4 Great Textiles Craft Video Games
I am a lover of crafts, a purveyor of craft tools and technique and a collector of craft materials. For years I taught Textiles and Fashion Design as I wanted to share and grow my passion. In addition to my adoration for crafts I also love video games, especially games that allow me to create and craft using textile techniques, I’m particularly fond of simulation games.
In crafting in games I enjoy the process; the step by step journey I must go on in order to create something bring me great joy. The textiles nerd in me is particularly attracted to games where there is a recognisable abstraction of actual real life techniques. There are many games I am yet to play and after I have played them this list may change.
So here are 4 great textile related games some for their conceptualisation, their print making, their information resource inclusion or technical exploration.
(I would love to hear recommendations)
4. Creativas™ Fashion Design Game (iPhone/iPad/iPod Touch + printer)
Sometime conceptualising an idea can be very helpful and in the early days when my drawing skill were still developing or when I needed to prototype a range of ideas quickly to compare them games like this one were amazingly useful.
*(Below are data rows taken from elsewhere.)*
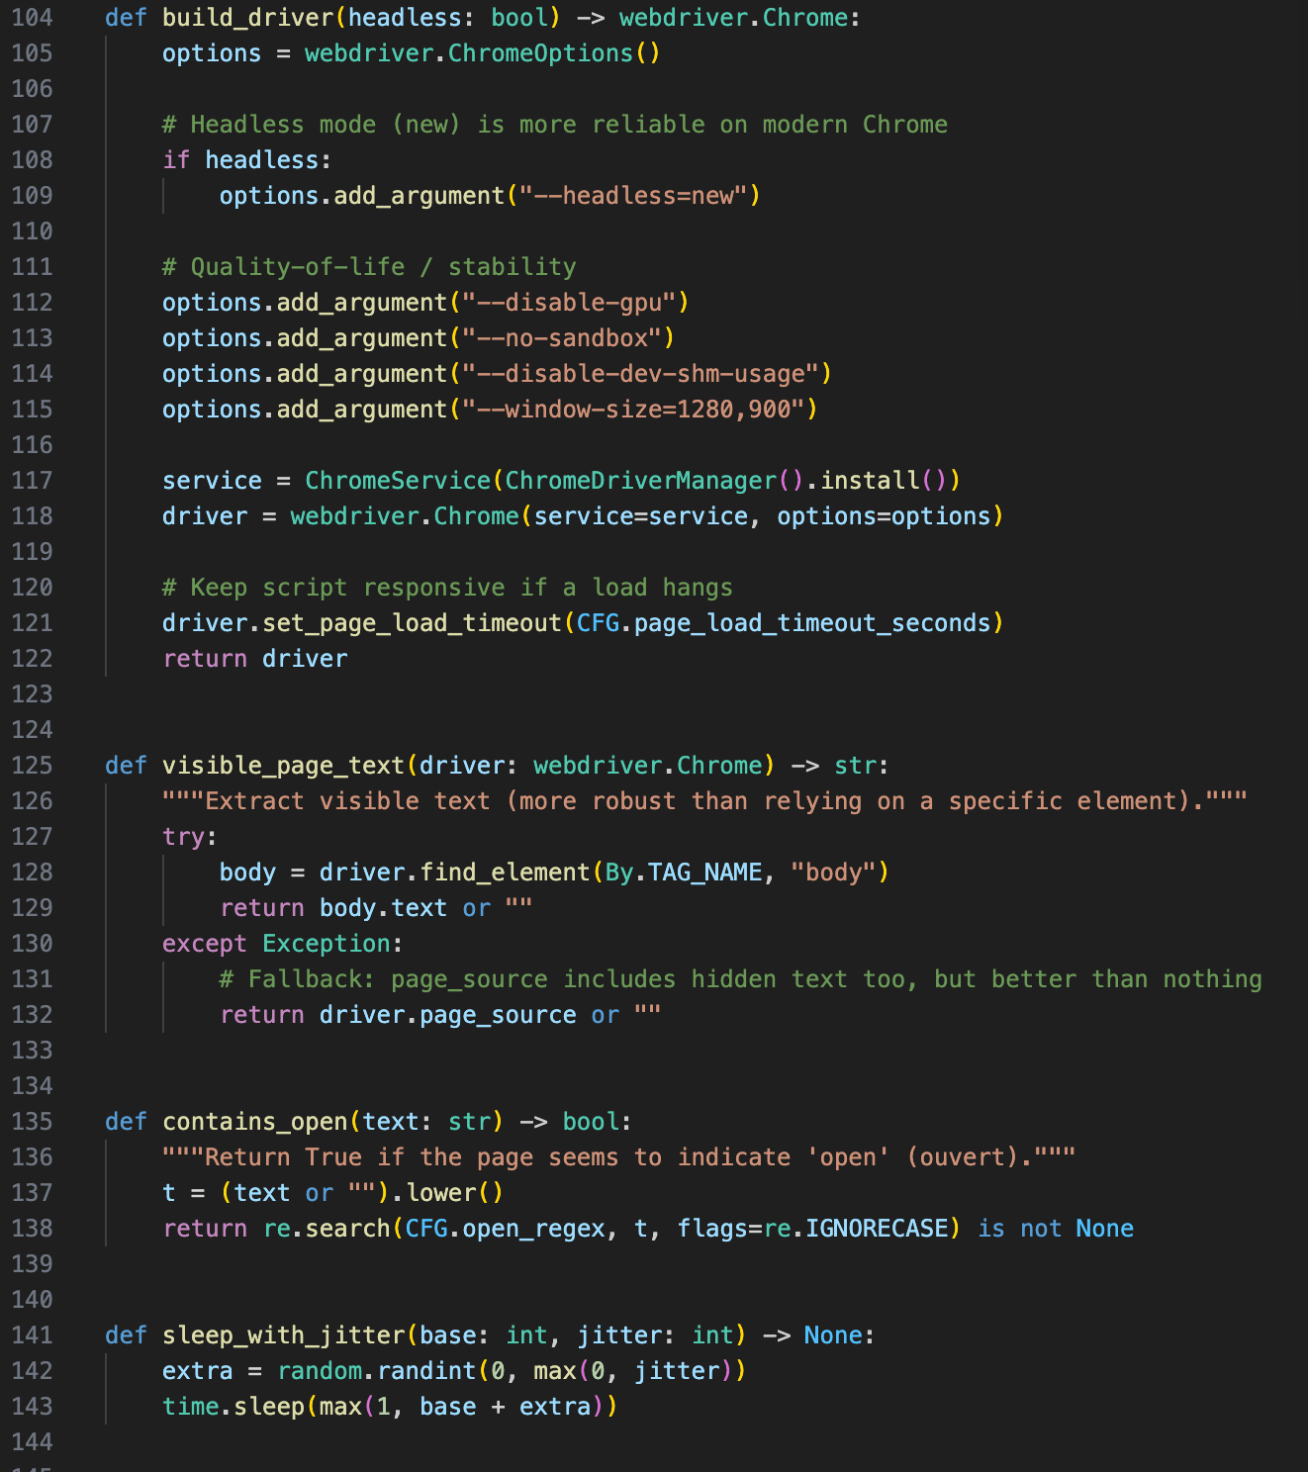This screenshot has height=1472, width=1308.
Task: Click driver.page_source on line 132
Action: [447, 1014]
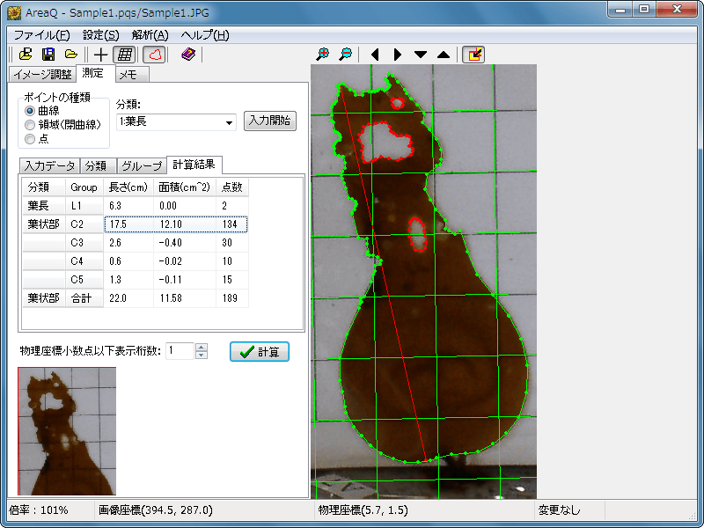Click the yellow open folder icon

pos(71,55)
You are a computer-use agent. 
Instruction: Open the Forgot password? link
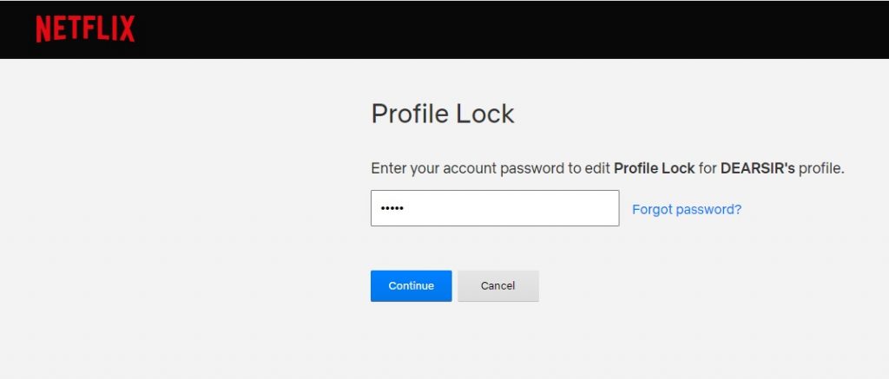687,209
This game takes lots of concepts from those older dress up games but put a modern twist on it and include an aspect of hand drawing and colouring which I feel is important. Knowing how to do things by hand before doing them digitally provide a sense of freedom from the limitations that computer programs can put upon a designer. Although you are confined to colour within the lines there is a great sense of freedom and a lack of judgement; you are the designer and your style is valid and fantastic
This game I think is a good way of fostering and encouraging a fostered interest in fashion it doesn’t really explore materials but it deeply explored pattern, prints and visualisation of garments on a body. This video by GamePlayBox summarise the concept and the required equipment of this game.
3. Animal Crossing (DS)
Another games that allowed you to conceptualise ideas. Though you were confined to a square and the use of pixels the colours and designs you wished to use were up to you. I enjoyed to manipulate the perception of the clothing by using skin tone shapes to represent cut outs and neck lines. They have since updated this element of the game to make it look 3D as you are creating clothes but it was this original version that I really enjoyed the most as it taught you about considering the translation from 2D to 3D without being able to see the end product until you were finished which is a part of fashion design.
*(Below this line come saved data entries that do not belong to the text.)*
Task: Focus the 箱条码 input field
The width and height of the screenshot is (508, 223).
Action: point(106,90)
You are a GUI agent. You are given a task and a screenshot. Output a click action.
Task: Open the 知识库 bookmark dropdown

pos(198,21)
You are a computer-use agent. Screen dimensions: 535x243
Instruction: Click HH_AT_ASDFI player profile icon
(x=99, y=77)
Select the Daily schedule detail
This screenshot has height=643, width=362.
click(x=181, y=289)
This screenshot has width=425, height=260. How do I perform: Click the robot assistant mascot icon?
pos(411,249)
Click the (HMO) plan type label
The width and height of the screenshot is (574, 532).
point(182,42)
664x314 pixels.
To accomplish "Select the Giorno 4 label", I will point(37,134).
Though this was a small aspect of the game for me it was all about making the the limitations work for me. I also very much liked the feature of being able to sell your fashions and see your neighbours wearing them. You could get quite detailed as this video from ACWW Ayako tries to shows.
2.TOWNSHIP (Android)
In the Android game Township there is a textiles factory that you can place within the town that you are creating and managing. If you enjoy simulation games like modern Simcity then I recommend checking it out.
The textiles factory is only a small part of this game but it is interesting to me as it not only explores a small range of different textiles that can be harvested from the textiles factory but also defines in images and text the fibre sources.This video, by TownshipDotCom give an overview of the of the textile factory at 1:08–1:54.
1. Stardew Valley (PS4/Windows)
If you enjoyed the first Harvest Moons and have not had a chance to play this game yet then I highly recommend that you give it a go when you have to time.
The part about this game that particularly gave me a craft joy was the making of the fabric. You have to get the raw material, the animal fleece, by shearing the appropriate animals, sheep or rabbits, and put it in the to make fabric. Though the process is simplified it heralds to the techniques and is a beautiful representation of the technique within the game. I also like that after the fabric is made though you can sell it it also has other uses such as a building material and as a resource for sewing using a sewing machine.
This game is already one of my favourites but these features just add to it and build my respect and adoration for this game even higher. This video by HodgePodge gives a really lovely overview of the sewing machine within the game.